The exaggerated absurdity of The Double's world grates at times, though I assume that is partly by design; it is, after all, a world that is effectively cheese-gratering Simon into nothingness.  But one sequence in particular, in which an authority figure of some kind informs Simon that, effectively, he can no longer be at the company because he can’t be found in the system, and he can’t be added to the system because he’s not in the system, falls flat, and highlights the degree to which The Double relies on an overly familiar bureaucratic absurdity for its structure and humor, and perhaps unintentionally sucks some life out of itself thereby.

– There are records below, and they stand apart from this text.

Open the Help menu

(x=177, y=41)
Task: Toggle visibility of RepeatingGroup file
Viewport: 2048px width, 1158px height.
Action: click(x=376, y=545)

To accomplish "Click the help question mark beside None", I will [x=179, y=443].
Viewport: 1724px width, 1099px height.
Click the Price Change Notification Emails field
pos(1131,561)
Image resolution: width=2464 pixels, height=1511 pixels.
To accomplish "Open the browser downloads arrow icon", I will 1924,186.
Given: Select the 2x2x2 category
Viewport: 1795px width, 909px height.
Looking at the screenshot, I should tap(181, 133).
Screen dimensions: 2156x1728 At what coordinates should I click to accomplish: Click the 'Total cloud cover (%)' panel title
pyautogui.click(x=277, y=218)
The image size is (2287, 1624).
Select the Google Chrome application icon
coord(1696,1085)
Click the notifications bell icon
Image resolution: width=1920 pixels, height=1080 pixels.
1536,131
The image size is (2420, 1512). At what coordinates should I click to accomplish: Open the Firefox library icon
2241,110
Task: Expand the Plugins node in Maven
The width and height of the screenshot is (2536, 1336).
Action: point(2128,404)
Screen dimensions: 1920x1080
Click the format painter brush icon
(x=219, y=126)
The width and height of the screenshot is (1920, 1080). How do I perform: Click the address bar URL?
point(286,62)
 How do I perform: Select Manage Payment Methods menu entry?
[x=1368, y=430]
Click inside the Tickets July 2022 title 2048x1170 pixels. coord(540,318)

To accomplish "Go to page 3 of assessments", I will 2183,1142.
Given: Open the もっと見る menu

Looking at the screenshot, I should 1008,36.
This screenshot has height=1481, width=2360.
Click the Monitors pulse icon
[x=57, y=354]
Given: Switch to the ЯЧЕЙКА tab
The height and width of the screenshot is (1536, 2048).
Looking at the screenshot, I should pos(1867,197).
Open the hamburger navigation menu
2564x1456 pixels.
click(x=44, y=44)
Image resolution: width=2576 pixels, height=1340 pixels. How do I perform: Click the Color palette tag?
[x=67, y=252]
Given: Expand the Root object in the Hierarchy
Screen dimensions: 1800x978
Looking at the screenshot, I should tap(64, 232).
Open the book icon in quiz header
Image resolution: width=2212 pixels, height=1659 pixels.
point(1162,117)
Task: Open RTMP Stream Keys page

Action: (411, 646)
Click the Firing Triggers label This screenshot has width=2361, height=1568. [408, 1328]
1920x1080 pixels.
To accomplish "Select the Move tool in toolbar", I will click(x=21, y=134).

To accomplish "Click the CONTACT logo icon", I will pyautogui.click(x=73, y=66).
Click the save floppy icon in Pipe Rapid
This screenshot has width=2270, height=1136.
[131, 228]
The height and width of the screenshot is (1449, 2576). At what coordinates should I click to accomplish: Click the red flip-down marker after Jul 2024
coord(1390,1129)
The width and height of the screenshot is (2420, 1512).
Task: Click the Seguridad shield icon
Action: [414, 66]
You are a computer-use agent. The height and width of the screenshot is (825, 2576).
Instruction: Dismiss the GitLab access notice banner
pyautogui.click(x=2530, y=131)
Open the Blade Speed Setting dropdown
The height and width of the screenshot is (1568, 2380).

Yet the pleasure of Eisenberg’s dual performance does much to counteract some of these less successful elements of the film.  Simon is a ridiculous character, an extreme of a type, but Eisenberg makes him accessible to us in all his pain and powerlessness.  Likewise, it is a thrill when his James enters the scene and holds the office in the palm of his hand through what seems to come down to sheer audacity.  If there is an unresolvable mystery in how these two sides of the same coin came to be, Eisenberg makes it work, uniting James/Simon even as we always feel that it simply must be two different actors playing these disparate parts.